• **Goal of the exercise**
Within the listing below, the lines containing "panoramas" are to be counted. Give the number only.
[Start of section]
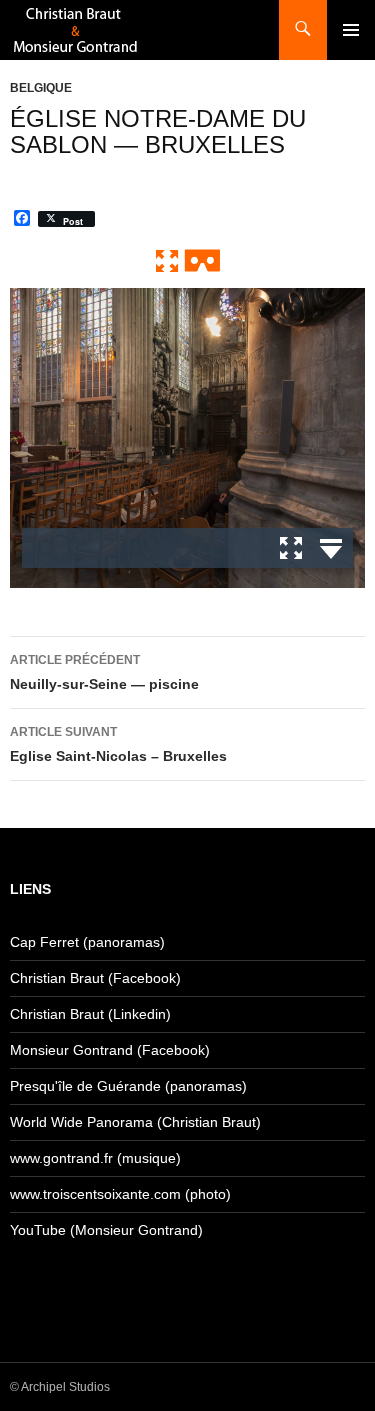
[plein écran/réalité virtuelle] (188, 259)
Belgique (41, 88)
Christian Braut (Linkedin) (90, 1014)
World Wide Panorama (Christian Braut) (135, 1122)
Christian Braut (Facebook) (95, 978)
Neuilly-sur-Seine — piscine (104, 672)
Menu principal (351, 30)
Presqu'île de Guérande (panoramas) (128, 1086)
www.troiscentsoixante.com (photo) (120, 1194)
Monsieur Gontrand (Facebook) (110, 1050)
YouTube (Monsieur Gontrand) (106, 1230)
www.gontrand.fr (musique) (95, 1158)
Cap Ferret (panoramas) (87, 942)
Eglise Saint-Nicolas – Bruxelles (118, 744)
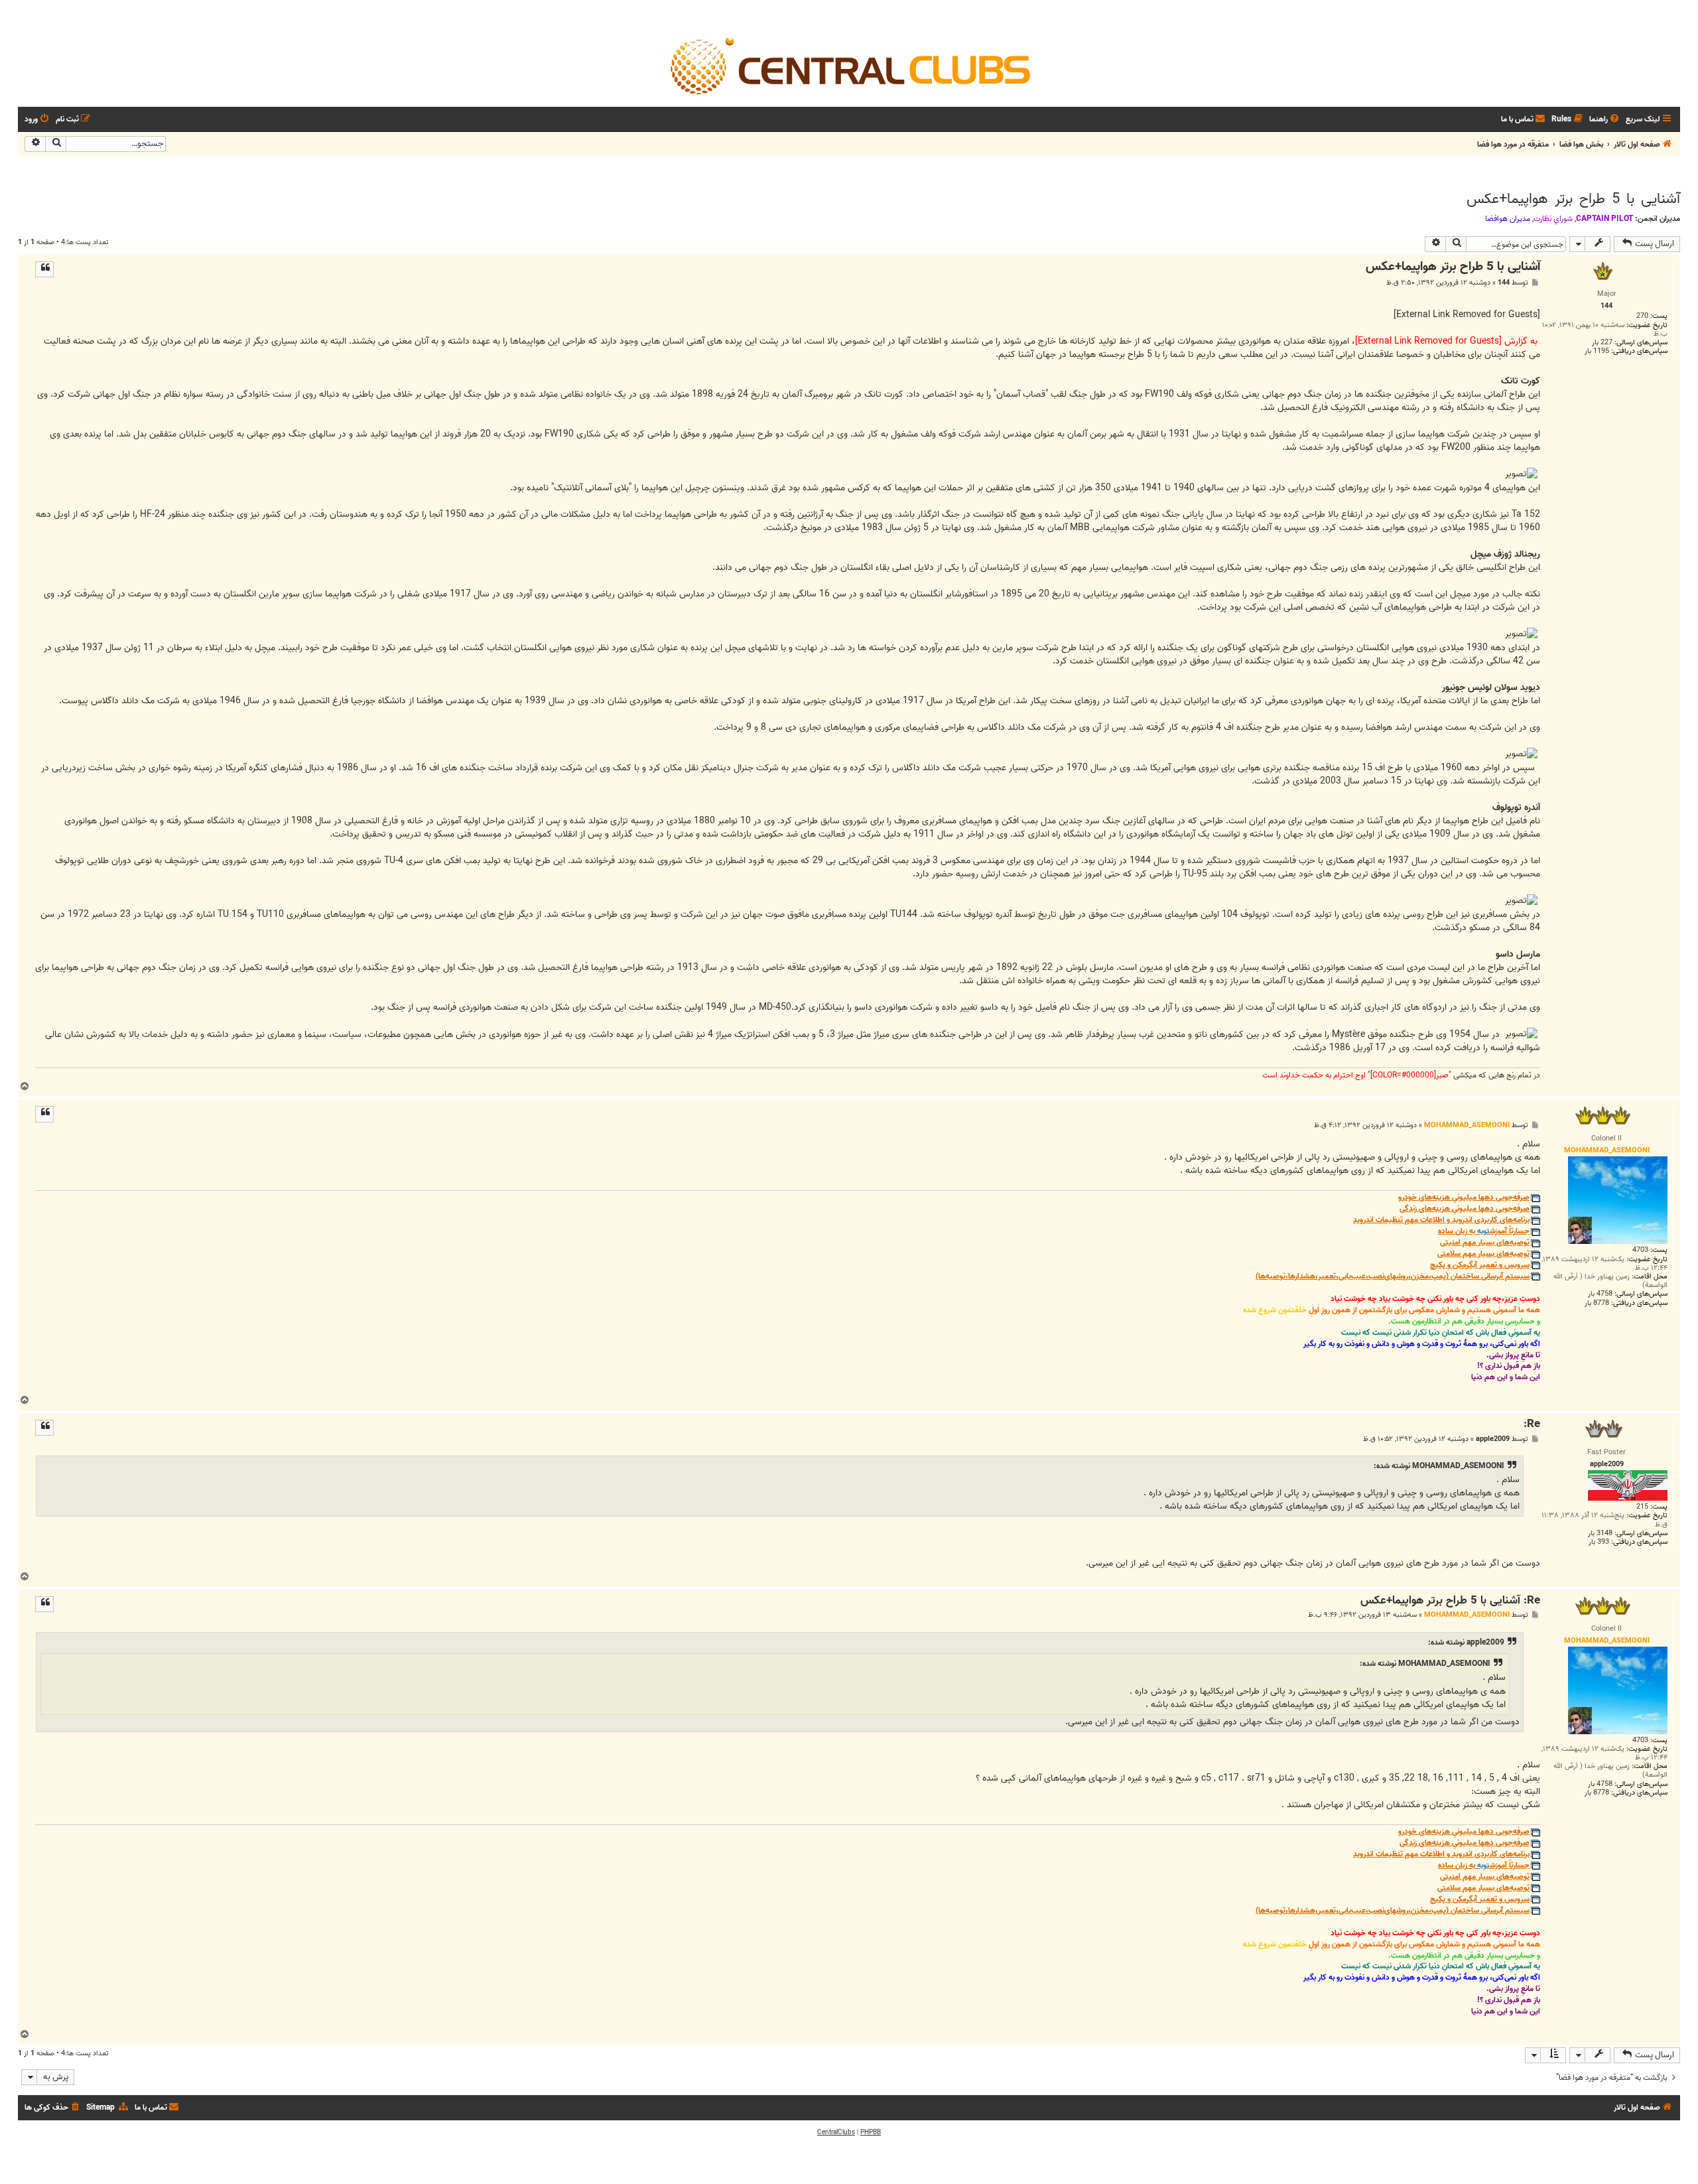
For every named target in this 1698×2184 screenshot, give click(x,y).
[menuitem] (1605, 120)
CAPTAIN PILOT (1604, 218)
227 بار (1602, 342)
[End of section]
• **Solution to the exercise**
2